[EXERCISE MATERIAL — start]

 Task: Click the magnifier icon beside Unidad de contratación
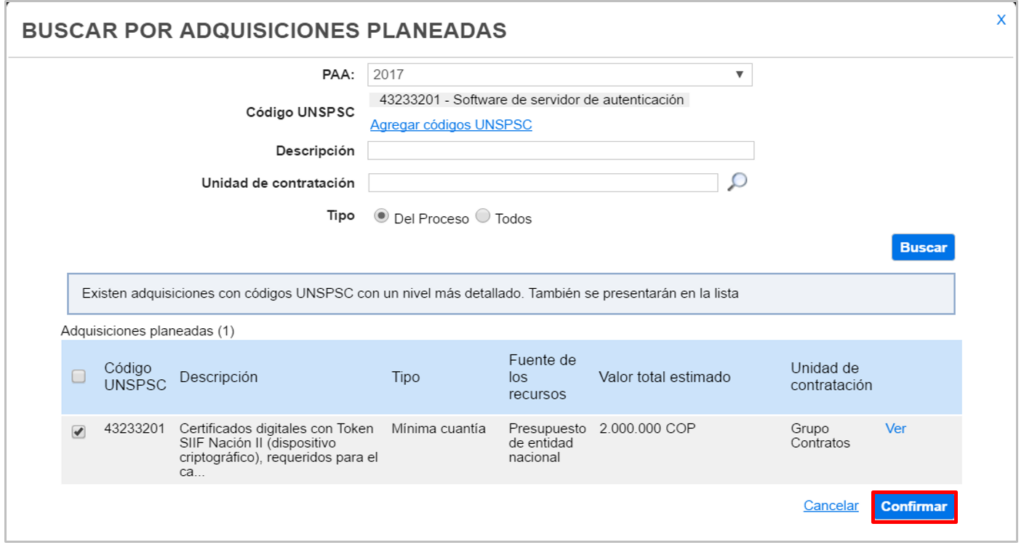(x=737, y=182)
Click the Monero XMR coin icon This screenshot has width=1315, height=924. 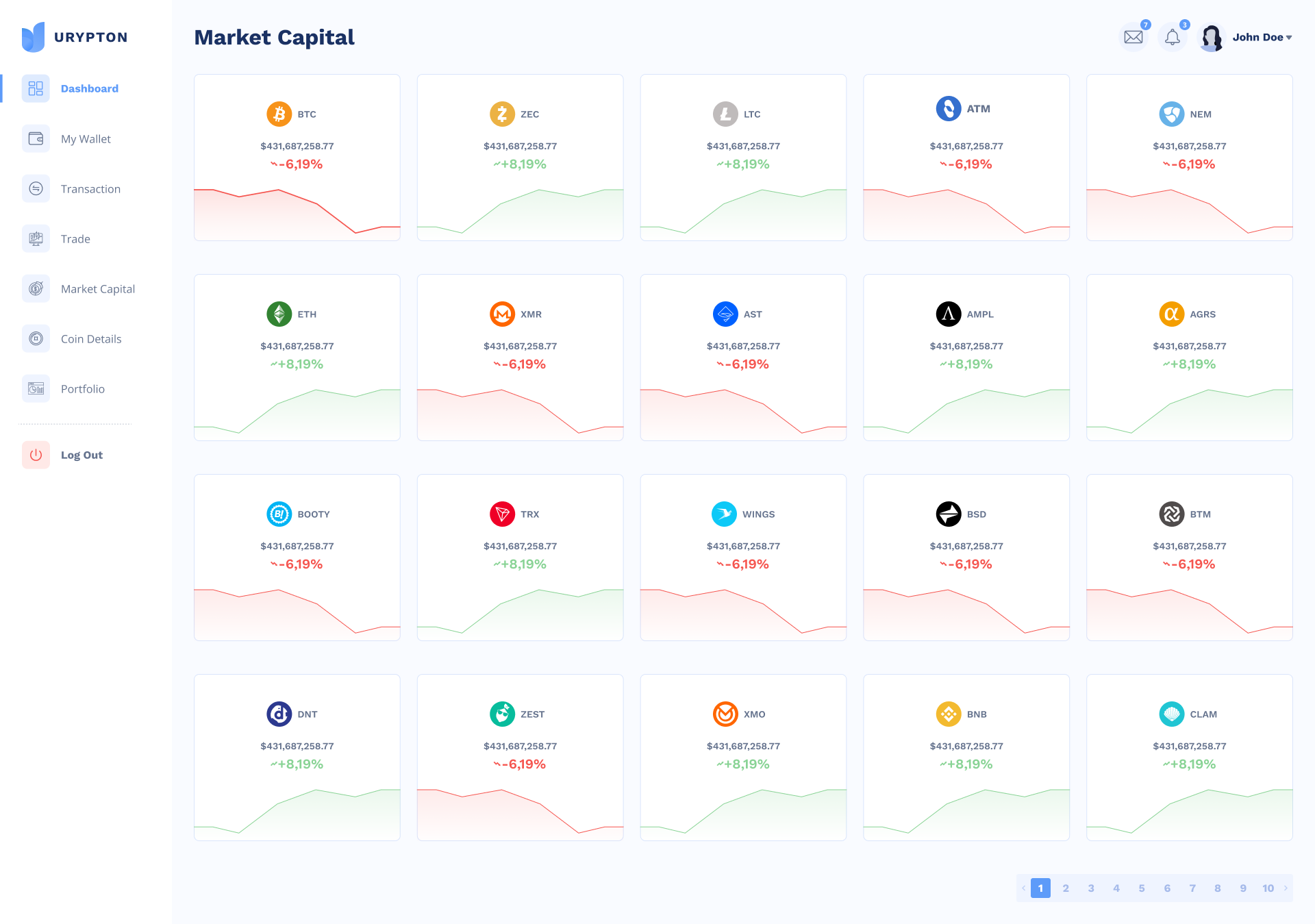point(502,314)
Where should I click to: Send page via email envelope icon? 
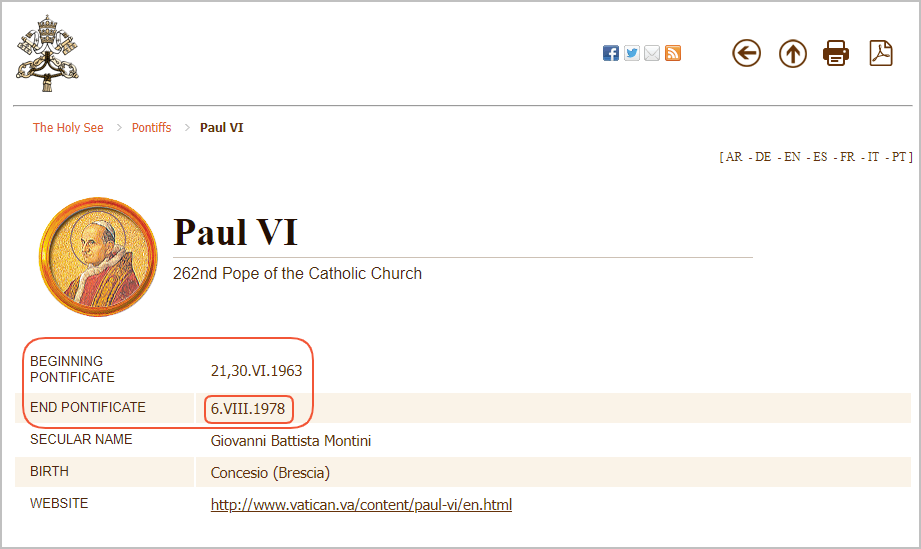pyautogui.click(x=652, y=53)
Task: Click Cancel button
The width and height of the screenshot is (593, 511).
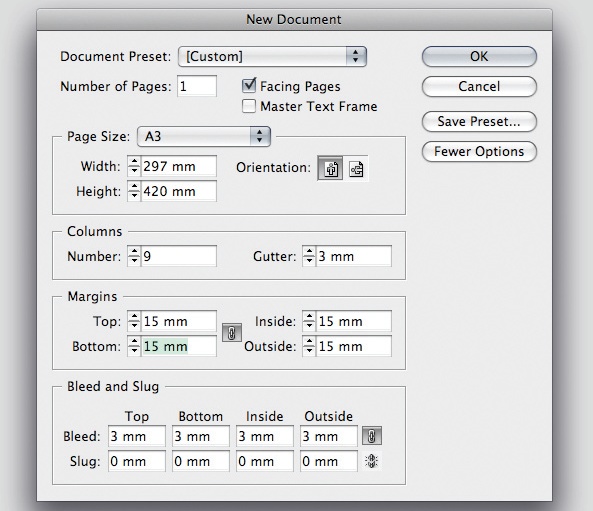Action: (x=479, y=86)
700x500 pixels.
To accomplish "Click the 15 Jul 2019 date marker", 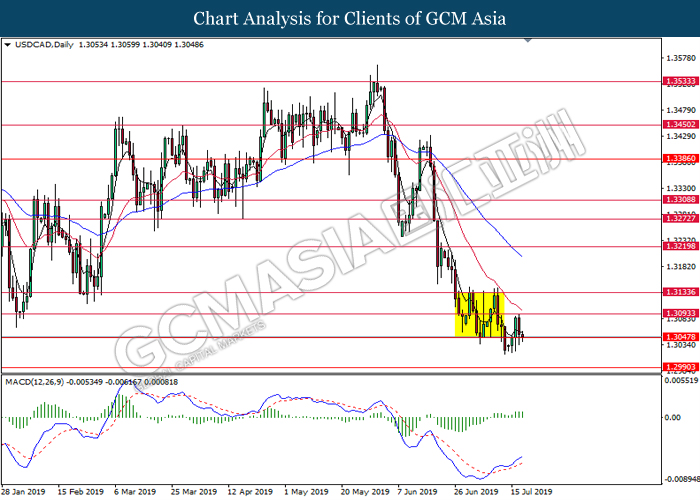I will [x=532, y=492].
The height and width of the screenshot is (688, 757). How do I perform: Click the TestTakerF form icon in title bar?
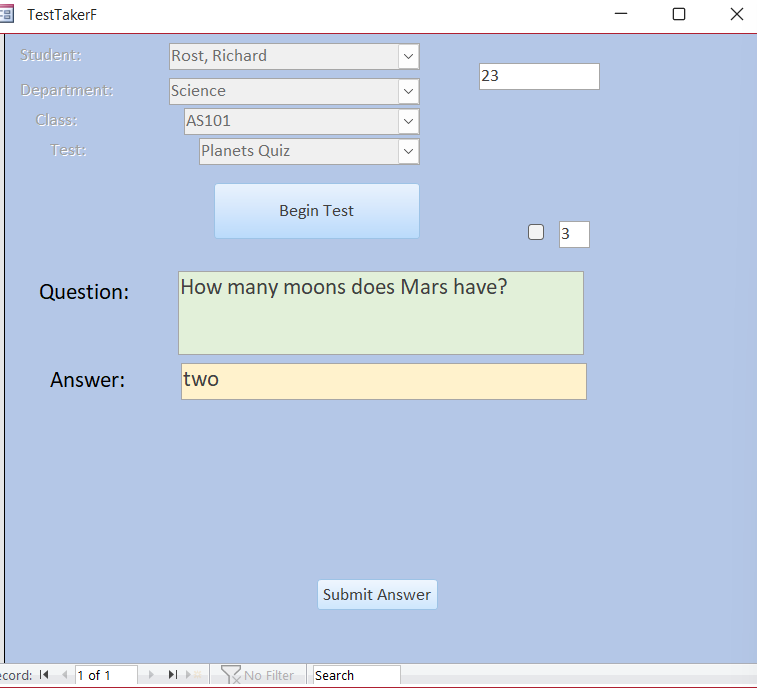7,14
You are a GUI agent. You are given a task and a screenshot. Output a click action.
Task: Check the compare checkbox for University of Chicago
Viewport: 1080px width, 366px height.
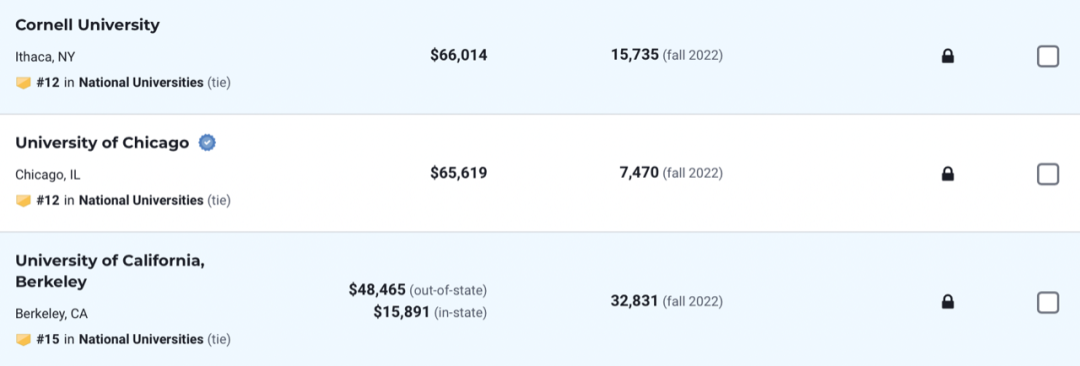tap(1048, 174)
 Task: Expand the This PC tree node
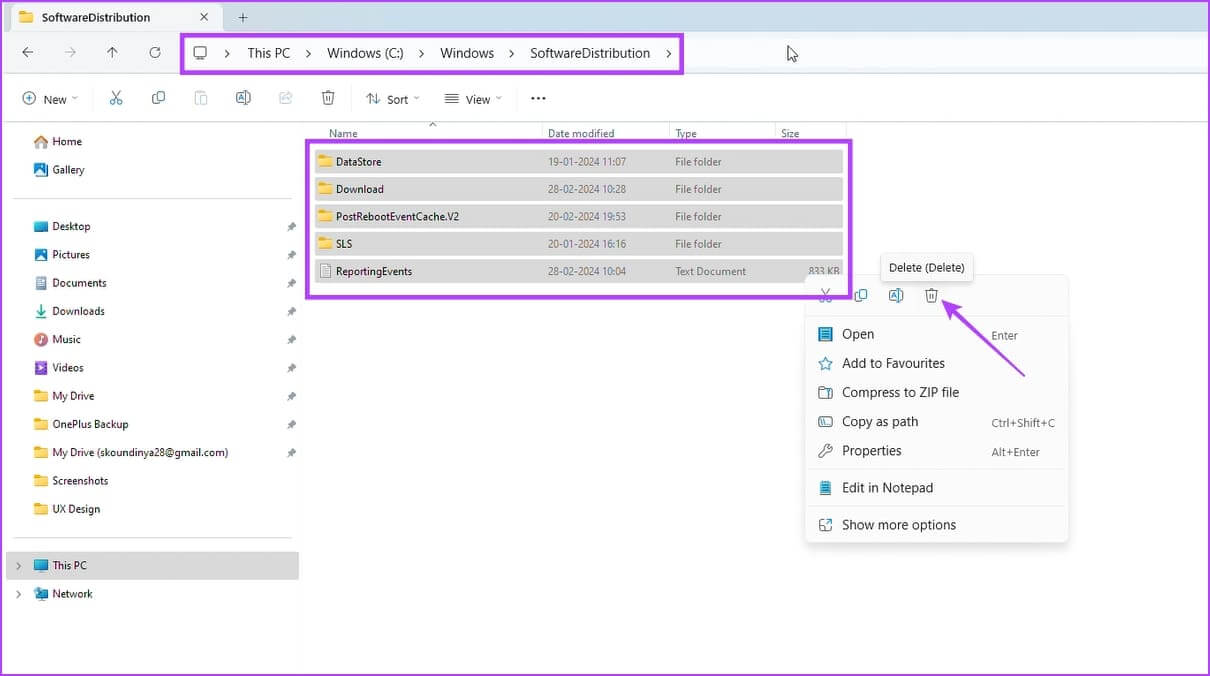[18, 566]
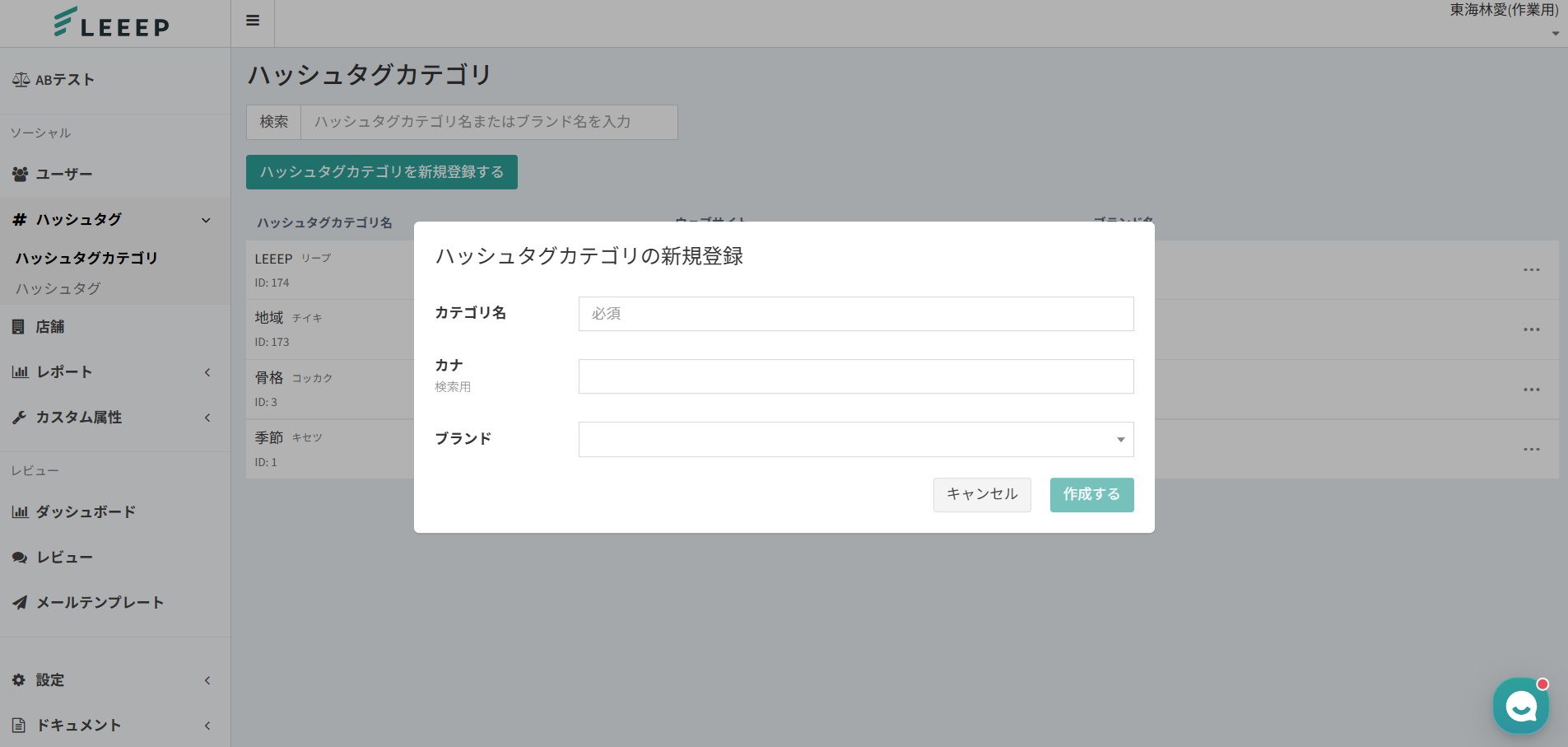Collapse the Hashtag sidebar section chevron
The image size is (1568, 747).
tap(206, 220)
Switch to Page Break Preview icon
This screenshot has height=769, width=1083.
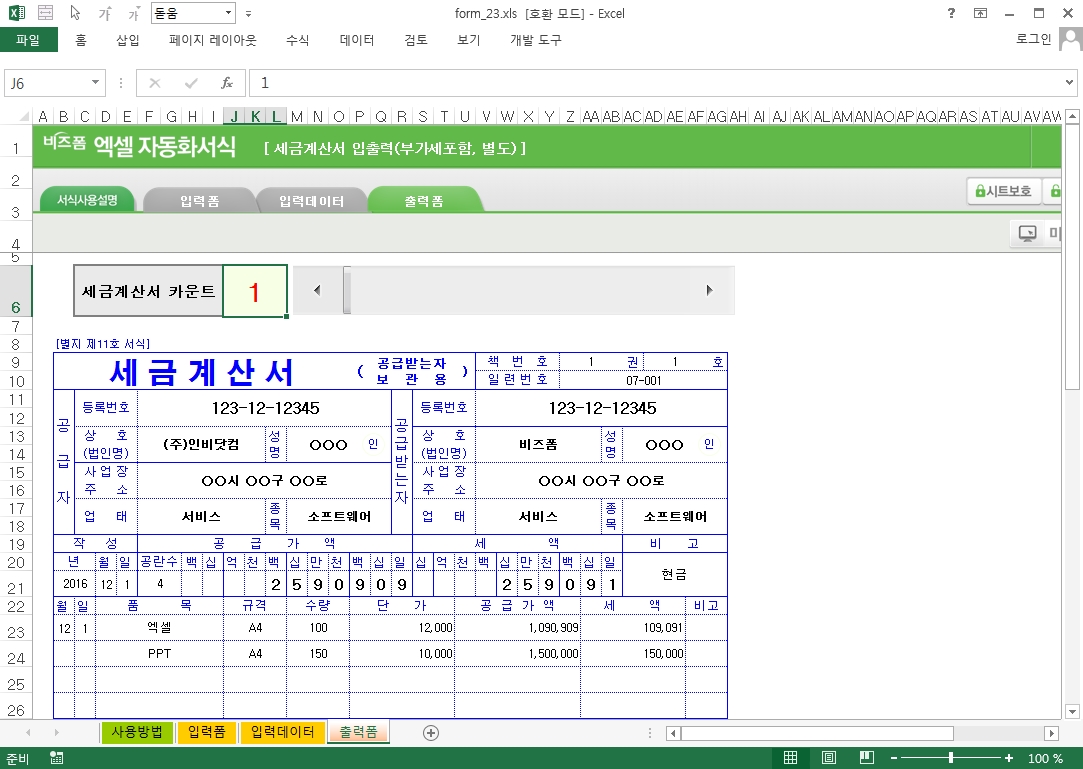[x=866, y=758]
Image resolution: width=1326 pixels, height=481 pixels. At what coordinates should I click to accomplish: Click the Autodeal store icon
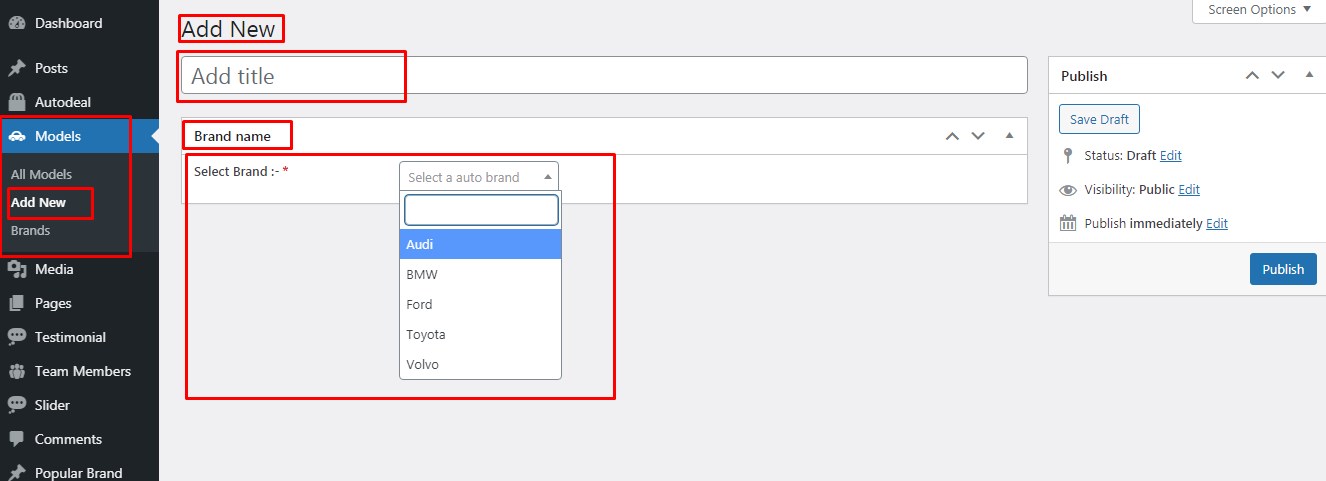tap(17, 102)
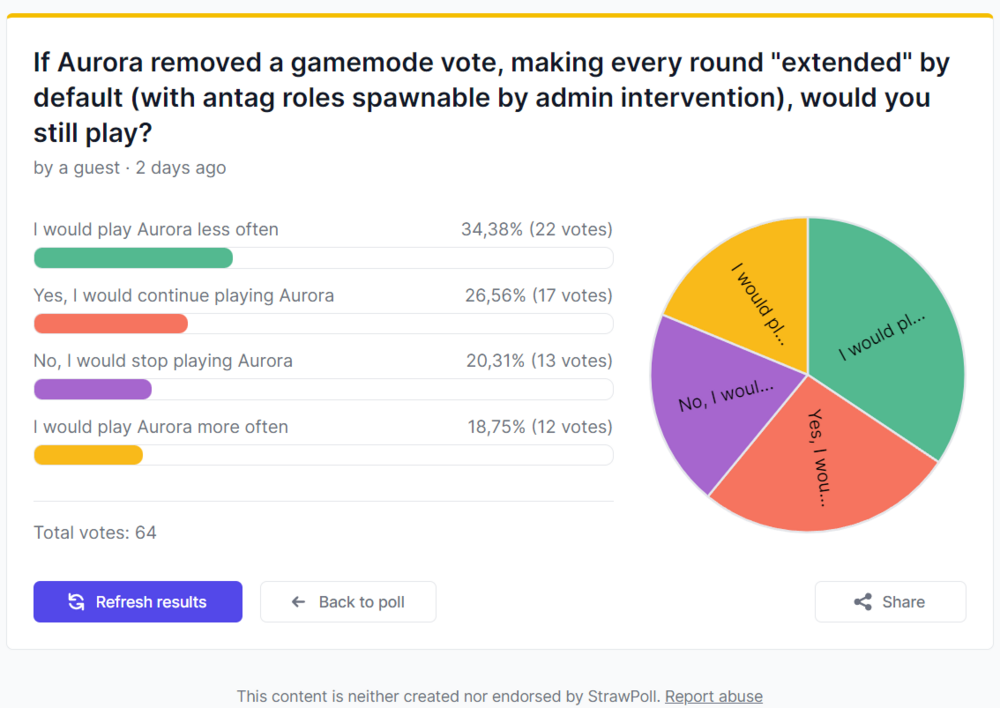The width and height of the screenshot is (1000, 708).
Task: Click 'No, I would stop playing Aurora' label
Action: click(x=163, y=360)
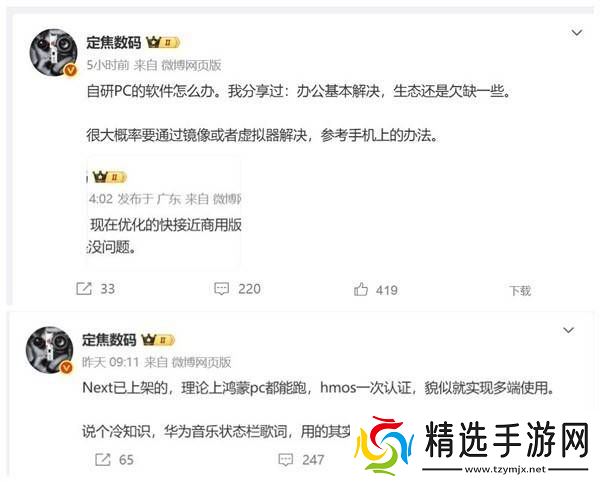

[EXERCISE MATERIAL — finish]

From the line containing "The height and" to the last line of the records, inclusive, output the lines exactly as written and nothing else; leave out the pictures.

The height and width of the screenshot is (688, 757). How do I perform: Click the TestTakerF form icon in title bar?
7,14
You are a GUI agent. You are given a task and a screenshot. Output a click action.
Task: Check the compare checkbox for University of Chicago
Viewport: 1080px width, 366px height.
tap(1048, 174)
 Task: Expand the This PC tree node
[18, 566]
Collapse the Hashtag sidebar section chevron
The image size is (1568, 747).
tap(206, 220)
Switch to Page Break Preview icon
This screenshot has height=769, width=1083.
[x=866, y=758]
Image resolution: width=1326 pixels, height=481 pixels. At what coordinates should I click to accomplish: Click the Autodeal store icon
tap(17, 102)
The width and height of the screenshot is (1000, 708).
Task: Click 'No, I would stop playing Aurora' label
Action: click(x=163, y=360)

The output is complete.